Ben recalled one of his fellow window cleaners being sick in his face mask at their first house clean up
Warning: The following image contains remains of marine life
One of the first in the field, Ben gained his initial biohazard cleaning accreditation by cleaning tomato sauce off a desk in 2000.
He described it as hilarious as it had no reflection on the real job he would do.
Now, 25 years later, his company is yet to decline a job - from clearing the carcass of a 20-tonne whale, to blood baths and the aftermath of a suffocation caused by hoarding - Ben has seen it all.

Ben and his team cut the 20 tonne Fin whale in half and airlifted the waste into two artic lorries for disposal
But the question on people's minds when they discover what Ben does - how does it smell?
The scent of a body varies depending on a person's body fat, he said, even if they have decomposed for the same amount of time.
"An elderly woman, weighing about five stone, you can walk in to the property and not smell a thing.
"Then you can have a 20 stone man or woman that's been left for the same amount of time and you can smell it at the door."

Ben says cleaning standards have changed dramatically over the past 25 years
Having grown up in a family of self-sufficient farmers, Ben was no stranger to being knee deep in manure, or helping his father birth a rotting lamb from inside an ewe.
He left school at 16 and, not being interested in university and wanting to stay in mid Wales, started cleaning windows.
After his unexpected shift into the macabre, when he "saw something terrible, I saw pound signs".
What started as two or three jobs a month has now grown to between 50 and 100 jobs a week and his firm is called in when police need a crime scene cleaned.
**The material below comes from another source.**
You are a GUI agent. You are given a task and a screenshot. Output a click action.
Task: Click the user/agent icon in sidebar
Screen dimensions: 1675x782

While most cleans rely on numerous solvents and disinfectants, for run-of-the-mill carpet stains Ben relies on the basics - using either washing powder or liquid and warm water.
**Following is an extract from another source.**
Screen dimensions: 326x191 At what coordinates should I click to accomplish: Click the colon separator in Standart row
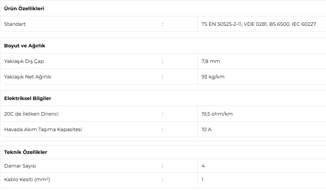(x=162, y=24)
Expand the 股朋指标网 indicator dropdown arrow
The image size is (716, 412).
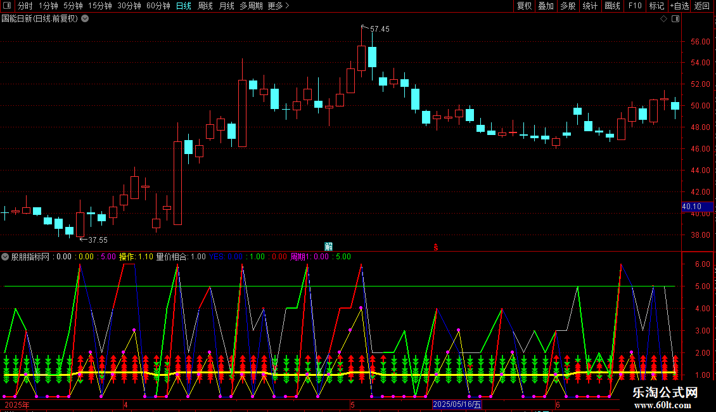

"Dab on and then get a glass tumbler and rub over the stain in a circular motion, holding the base of the glass in the palm of your hand and the open mouth of the glass on the carpet," said Ben.
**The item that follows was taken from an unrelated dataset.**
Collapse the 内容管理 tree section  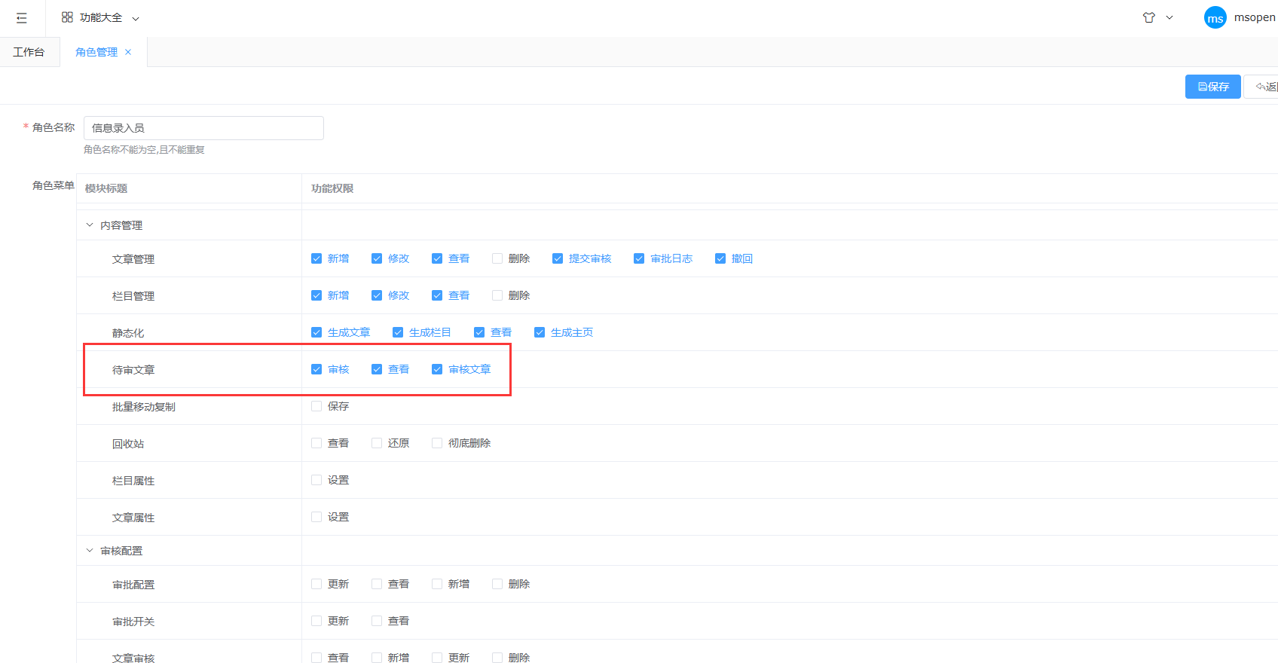click(x=90, y=225)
"The rotation motion lifts the stain up into the glass and the inside of the glass can be wiped to remove the collected waste."

There is no job too gruesome for Ben to turn down, from cleaning out homes of people who hoard to the carcass of a 20-tonne whale
Ben has trained about 3,500 people, but admits it's not a job for everyone - it's hard to leave at the front door and some cases have stuck with him for years.
In one case, a man "bludgeoned" his wife and left her in their home for three days until she was found, still alive, by their neighbour only to die on the way to hospital.
"In all my time I've never seen anything so violent," he said.
A "pretty horrendous" scene greeted him as blood had sprayed on and in every surface.
"That for me was tragic on so many levels. I felt so sorry for this lady.
"These were two professional people, I still to this point don't know what made somebody react like that and take someone's life.
"I can't let my mind go into that kind of mindset because it's quite dark."
Ben has also been faced with the harrowing prospect of being called to the aftermath of a family dog killing a baby, "so while we're cleaning up in one room we can hear sobbing and crying next door".
He added: "There has been times like that where I've had to put a business hat on and get the job done and know that's my job, I have to just do this and be able to walk away.
"I press it down and push it down."
His ways of coping include going for walks along the beach, playing golf or stroking his highland cows.

Ben credits his wife Lindsey and his family for being his "haven" to deal with the gruelling and gruesome job
It was only when writing his autobiography, The Life of a Crime Scene Cleaner, did Ben open his emotions to the sights he had witnessed.
"It was like all of the emotions just came to the surface. I wouldn't call it therapy, as I can't say I feel better, but I let it out," he admitted.
"I had titles in mind for each story and as I started writing about each case, I started crying."
Ben credits his family for supporting him amid the emotional turmoil created by his job.
"I knew whatever happened in work, I came home and I was in a haven of people who I love and love me."